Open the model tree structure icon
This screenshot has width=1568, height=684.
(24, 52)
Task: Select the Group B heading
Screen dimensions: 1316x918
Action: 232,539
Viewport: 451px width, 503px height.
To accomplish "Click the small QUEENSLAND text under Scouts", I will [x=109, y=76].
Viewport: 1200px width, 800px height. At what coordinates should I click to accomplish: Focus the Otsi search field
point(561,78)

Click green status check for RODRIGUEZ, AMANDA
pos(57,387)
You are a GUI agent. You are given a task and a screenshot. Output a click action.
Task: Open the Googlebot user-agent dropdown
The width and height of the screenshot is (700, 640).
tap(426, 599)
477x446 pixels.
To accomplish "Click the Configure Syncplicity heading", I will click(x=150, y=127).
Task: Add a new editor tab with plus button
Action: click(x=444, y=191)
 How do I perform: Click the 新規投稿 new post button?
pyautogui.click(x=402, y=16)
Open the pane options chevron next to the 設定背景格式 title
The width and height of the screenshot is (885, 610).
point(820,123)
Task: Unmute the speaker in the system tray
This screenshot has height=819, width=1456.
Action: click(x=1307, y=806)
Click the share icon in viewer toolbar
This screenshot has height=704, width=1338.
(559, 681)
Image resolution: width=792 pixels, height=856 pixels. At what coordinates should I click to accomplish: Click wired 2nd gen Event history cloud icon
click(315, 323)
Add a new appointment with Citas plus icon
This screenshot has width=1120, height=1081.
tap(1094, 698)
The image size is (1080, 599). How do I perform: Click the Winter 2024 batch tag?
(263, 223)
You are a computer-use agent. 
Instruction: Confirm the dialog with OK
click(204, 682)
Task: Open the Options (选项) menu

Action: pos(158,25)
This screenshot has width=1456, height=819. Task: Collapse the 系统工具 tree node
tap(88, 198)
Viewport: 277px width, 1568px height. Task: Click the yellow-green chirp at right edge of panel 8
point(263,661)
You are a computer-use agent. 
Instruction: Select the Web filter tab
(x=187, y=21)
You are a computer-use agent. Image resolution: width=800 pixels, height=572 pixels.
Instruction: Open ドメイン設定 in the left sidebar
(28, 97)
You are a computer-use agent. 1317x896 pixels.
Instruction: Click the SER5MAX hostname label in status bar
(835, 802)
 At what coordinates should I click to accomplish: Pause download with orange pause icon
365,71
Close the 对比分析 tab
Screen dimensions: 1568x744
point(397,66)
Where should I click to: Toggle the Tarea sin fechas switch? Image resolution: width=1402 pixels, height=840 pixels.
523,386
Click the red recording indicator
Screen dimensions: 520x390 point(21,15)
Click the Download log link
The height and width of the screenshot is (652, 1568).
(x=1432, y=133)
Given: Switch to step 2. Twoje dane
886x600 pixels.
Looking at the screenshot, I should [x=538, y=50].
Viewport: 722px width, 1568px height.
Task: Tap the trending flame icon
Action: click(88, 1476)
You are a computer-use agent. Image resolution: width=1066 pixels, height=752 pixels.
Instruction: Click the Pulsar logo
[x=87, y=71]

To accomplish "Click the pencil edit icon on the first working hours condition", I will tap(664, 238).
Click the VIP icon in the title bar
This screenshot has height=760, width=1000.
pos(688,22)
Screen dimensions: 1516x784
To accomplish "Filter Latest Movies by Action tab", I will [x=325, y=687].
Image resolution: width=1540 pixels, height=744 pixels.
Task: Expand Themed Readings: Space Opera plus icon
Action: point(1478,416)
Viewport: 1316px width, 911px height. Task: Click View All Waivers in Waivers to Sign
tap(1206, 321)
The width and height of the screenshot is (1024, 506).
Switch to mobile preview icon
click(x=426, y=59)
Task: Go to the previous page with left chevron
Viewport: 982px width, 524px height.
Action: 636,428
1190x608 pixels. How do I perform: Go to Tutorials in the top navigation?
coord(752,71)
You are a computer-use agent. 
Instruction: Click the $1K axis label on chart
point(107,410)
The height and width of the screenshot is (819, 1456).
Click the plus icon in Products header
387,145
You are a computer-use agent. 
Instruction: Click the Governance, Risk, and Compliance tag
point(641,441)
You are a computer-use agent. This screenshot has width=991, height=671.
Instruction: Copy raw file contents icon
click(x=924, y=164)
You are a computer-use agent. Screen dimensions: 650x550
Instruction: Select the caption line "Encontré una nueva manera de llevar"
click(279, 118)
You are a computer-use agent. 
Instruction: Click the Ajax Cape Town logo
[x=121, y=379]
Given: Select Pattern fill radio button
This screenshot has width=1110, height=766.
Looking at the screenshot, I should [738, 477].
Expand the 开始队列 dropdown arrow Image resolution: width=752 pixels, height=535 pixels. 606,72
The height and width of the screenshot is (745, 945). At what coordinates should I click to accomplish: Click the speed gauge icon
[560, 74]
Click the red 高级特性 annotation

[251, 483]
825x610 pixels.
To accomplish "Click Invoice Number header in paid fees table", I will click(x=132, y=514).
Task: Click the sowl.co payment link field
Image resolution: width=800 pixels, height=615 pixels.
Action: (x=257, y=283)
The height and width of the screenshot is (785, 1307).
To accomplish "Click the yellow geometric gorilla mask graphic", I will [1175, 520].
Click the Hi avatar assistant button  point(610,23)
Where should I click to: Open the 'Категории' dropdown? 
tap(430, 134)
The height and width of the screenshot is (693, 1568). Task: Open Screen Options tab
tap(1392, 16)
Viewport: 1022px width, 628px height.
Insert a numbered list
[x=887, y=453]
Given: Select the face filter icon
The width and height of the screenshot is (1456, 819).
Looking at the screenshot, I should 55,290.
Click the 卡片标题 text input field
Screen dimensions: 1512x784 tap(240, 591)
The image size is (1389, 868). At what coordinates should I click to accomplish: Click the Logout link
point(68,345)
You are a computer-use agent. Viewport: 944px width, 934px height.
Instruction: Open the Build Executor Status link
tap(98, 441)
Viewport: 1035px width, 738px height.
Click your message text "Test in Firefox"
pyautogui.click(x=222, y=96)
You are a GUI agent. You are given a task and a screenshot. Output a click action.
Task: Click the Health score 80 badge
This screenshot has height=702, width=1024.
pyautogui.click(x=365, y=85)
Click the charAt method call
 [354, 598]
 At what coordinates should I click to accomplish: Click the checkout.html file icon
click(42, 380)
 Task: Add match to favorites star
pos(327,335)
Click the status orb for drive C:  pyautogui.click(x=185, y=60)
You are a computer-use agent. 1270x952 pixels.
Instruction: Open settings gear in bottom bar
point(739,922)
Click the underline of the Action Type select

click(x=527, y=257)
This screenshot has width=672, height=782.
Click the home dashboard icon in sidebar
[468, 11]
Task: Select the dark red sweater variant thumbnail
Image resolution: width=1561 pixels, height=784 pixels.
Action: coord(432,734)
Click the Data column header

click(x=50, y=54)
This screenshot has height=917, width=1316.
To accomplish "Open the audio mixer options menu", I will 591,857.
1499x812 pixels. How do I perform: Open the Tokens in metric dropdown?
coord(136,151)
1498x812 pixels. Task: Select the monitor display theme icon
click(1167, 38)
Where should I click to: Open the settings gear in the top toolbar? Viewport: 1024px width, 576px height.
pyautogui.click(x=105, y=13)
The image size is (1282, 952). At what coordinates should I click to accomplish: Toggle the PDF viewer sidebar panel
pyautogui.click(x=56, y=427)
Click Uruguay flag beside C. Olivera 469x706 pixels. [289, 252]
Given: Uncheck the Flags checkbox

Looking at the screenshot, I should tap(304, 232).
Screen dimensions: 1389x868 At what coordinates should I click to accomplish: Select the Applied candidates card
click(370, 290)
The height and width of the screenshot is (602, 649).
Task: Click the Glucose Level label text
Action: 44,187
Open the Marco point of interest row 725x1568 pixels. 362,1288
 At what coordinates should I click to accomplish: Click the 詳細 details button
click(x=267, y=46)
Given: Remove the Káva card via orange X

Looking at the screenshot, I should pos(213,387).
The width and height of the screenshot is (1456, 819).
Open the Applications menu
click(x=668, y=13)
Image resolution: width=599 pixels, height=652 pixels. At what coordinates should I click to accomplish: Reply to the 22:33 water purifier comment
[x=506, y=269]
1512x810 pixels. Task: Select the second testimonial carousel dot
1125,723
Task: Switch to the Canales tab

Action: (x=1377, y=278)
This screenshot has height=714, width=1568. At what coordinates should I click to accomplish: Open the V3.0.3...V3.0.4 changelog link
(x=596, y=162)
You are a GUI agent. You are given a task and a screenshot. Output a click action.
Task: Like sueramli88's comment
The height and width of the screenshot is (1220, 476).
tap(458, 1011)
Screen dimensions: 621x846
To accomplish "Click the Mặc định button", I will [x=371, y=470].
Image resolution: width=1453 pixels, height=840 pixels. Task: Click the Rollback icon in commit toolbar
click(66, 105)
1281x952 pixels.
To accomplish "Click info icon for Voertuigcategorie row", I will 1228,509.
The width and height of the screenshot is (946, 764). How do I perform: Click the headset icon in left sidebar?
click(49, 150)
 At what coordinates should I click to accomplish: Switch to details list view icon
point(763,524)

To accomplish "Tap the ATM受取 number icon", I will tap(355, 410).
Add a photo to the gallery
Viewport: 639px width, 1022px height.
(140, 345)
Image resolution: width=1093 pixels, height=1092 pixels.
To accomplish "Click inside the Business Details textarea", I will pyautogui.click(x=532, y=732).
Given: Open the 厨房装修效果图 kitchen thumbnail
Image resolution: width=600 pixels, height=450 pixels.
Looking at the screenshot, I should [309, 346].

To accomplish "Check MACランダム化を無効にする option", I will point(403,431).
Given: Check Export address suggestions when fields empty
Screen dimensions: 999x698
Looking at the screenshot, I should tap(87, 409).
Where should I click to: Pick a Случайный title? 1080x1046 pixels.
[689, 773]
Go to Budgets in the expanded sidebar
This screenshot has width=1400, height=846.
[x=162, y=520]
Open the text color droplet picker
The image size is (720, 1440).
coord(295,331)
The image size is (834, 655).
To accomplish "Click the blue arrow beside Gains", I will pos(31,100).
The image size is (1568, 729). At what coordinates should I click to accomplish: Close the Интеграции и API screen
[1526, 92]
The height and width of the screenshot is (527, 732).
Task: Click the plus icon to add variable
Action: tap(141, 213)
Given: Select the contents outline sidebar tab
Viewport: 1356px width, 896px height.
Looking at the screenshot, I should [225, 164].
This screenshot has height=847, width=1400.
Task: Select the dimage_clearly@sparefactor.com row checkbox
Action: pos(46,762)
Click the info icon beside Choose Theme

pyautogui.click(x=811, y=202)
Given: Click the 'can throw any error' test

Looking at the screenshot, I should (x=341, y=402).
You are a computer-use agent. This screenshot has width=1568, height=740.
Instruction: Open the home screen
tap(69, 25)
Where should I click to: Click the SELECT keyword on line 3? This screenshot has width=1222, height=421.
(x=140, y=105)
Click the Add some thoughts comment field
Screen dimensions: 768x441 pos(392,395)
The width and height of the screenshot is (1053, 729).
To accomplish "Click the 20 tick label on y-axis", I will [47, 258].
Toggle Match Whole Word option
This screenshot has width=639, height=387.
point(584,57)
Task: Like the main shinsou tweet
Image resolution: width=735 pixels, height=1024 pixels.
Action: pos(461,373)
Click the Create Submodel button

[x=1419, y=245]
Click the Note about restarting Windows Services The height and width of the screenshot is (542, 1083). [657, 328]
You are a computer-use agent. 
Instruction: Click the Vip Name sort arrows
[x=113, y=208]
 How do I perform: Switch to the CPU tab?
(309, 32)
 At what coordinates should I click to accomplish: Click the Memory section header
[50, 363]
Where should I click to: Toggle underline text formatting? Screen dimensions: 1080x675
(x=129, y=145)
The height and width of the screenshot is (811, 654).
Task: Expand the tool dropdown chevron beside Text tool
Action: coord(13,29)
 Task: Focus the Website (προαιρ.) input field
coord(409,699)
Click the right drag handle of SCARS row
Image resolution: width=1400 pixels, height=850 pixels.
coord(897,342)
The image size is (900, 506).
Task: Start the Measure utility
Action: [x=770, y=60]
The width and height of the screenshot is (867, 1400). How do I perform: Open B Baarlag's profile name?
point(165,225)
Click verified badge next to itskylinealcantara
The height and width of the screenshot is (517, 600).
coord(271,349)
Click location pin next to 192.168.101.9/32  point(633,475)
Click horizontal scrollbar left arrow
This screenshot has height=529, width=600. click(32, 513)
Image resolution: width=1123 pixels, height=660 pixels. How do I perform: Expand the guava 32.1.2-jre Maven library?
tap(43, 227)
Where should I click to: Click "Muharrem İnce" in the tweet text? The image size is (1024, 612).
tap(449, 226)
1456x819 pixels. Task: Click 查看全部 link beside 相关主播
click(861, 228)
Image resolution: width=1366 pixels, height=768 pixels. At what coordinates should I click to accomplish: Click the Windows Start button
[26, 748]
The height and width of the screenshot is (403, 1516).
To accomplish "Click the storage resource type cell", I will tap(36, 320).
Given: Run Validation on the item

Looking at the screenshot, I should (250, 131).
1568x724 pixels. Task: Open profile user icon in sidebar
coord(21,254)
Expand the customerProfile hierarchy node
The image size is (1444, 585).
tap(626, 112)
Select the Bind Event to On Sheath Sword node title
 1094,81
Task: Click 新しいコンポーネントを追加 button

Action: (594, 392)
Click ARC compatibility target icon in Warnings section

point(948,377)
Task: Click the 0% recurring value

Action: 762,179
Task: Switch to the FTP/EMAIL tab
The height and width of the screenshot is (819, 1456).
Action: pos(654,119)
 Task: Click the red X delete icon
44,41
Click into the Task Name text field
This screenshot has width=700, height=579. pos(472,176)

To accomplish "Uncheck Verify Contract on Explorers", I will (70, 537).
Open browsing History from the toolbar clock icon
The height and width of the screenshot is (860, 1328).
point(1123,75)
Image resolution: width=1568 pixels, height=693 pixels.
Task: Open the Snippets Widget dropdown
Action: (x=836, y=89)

§ What is required
Write out the part of the material that opens with the line containing "Click the status" and closes with the line containing "I will 591,857.", including both of those lines, with no changes.

§ Solution for this task
Click the status orb for drive C:  pyautogui.click(x=185, y=60)
You are a computer-use agent. 1270x952 pixels.
Instruction: Open settings gear in bottom bar
point(739,922)
Click the underline of the Action Type select

click(x=527, y=257)
This screenshot has width=672, height=782.
Click the home dashboard icon in sidebar
[468, 11]
Task: Select the dark red sweater variant thumbnail
Image resolution: width=1561 pixels, height=784 pixels.
Action: coord(432,734)
Click the Data column header

click(x=50, y=54)
This screenshot has height=917, width=1316.
To accomplish "Open the audio mixer options menu", I will 591,857.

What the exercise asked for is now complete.